A Mindset for Innovation
Taken together, these three questions do more than guide scientific research at CERN. They represent a powerful, generative mindset for anyone seeking to innovate under conditions of uncertainty. Each question expands the imagination, deepens curiosity, and encourages more meaningful problem framing before solutions are defined. For entrepreneurs and leaders, this mindset shifts attention away from immediate outputs and toward the quality of inquiry itself.

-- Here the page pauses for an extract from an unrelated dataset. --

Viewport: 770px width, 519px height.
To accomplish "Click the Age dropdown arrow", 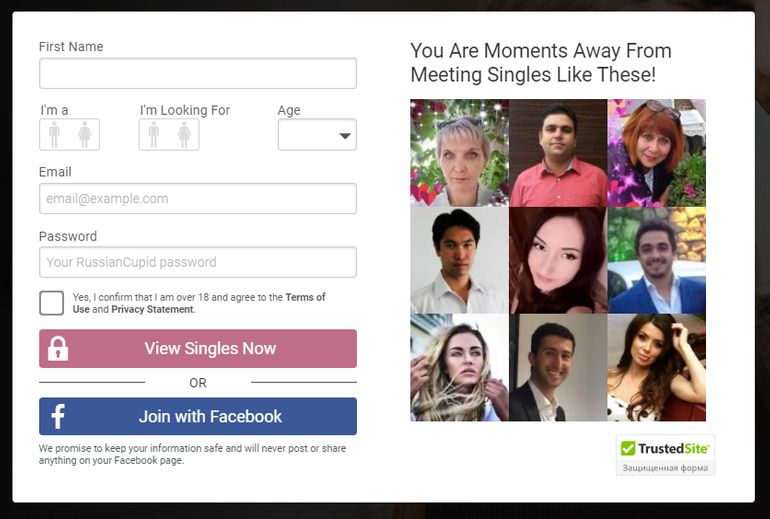I will click(x=345, y=136).
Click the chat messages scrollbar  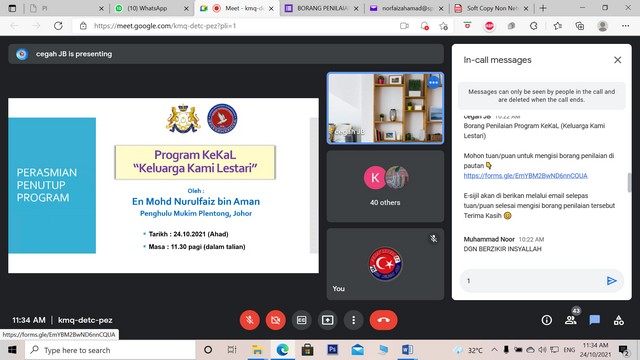pos(629,182)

In this sense, the proton collider becomes more than a scientific instrument. It serves as a metaphor for exploration itself. Developing the disciplined commitment to asking difficult questions without knowing in advance what answers will emerge or when they will arrive. This capacity to invest in uncertainty and to sustain long-term inquiry is increasingly central to transformational entrepreneurship.
— START EXHIBIT —
Exhibit 1
How CERN’s Three Questions Translate into Entrepreneurial Innovation
The ventures below illustrate how CERN’s foundational questions already inform innovation across quantum computing, medicine, energy, and space. They are not direct spinoffs in all cases, but reflect a shared logic of first-principles inquiry, long time horizons, and high uncertainty tolerance.
Where do we come from?
Origins, cosmology, and fundamental physics
-
- PsiQuantum (US/UK) – Fault-tolerant quantum computing for simulating fundamental physics
- Alpine Quantum Technologies (Austria) – Trapped-ion systems for studying particle interactions
- Origin Quantum (China) – Quantum chips for advanced matter and physics simulations
What are we made of?
Particle physics, materials, and sensing technologies
-
- ADVACAM (Finland/Czech Republic) – Super-resolution radiation imaging using CERN’s Medipix technology
- Tokamak Energy (UK) – Compact fusion using high-field magnet technology
- Arspectra (Switzerland) – Medical augmented reality using CERN spatial-tracking technologies
- Terabee (France) – Robotics and sensing based on time-of-flight measurement
Where are we heading?
Future infrastructures for Earth and space
-
- Axiom Space (US) – Commercial space station development
- Interstellar Lab (France/US) – Bio-regenerative habitats for Earth, Moon, and Mars
- AstroForge (US) – Asteroid mining for critical materials
- ispace (Japan/Luxembourg) – Lunar robotic exploration and infrastructure
— END EXHIBIT —
Conclusion
These examples associated with CERN and its broader innovation ecosystem demonstrate that the three questions extend far beyond theoretical physics. They act as intellectual catalysts for ventures imagining new origins, redefining the building blocks of technology, and preparing humanity for entirely new frontiers. Whether through quantum startups exploring the Universe’s earliest moments, medical technologies born from particle detectors, or space companies designing the future of life beyond Earth, the spirit of CERN permeates a new generation of entrepreneurs.
By embracing the questions Where do we come from? What are we made of? Where are we heading? Innovators are learning how to frame problems more deeply, commit to longer horizons, and create the conditions from which genuinely new possibilities can emerge. In a world shaped by complexity and uncertainty, powerful innovations may begin, as they do at CERN, with the courage to ask the right questions.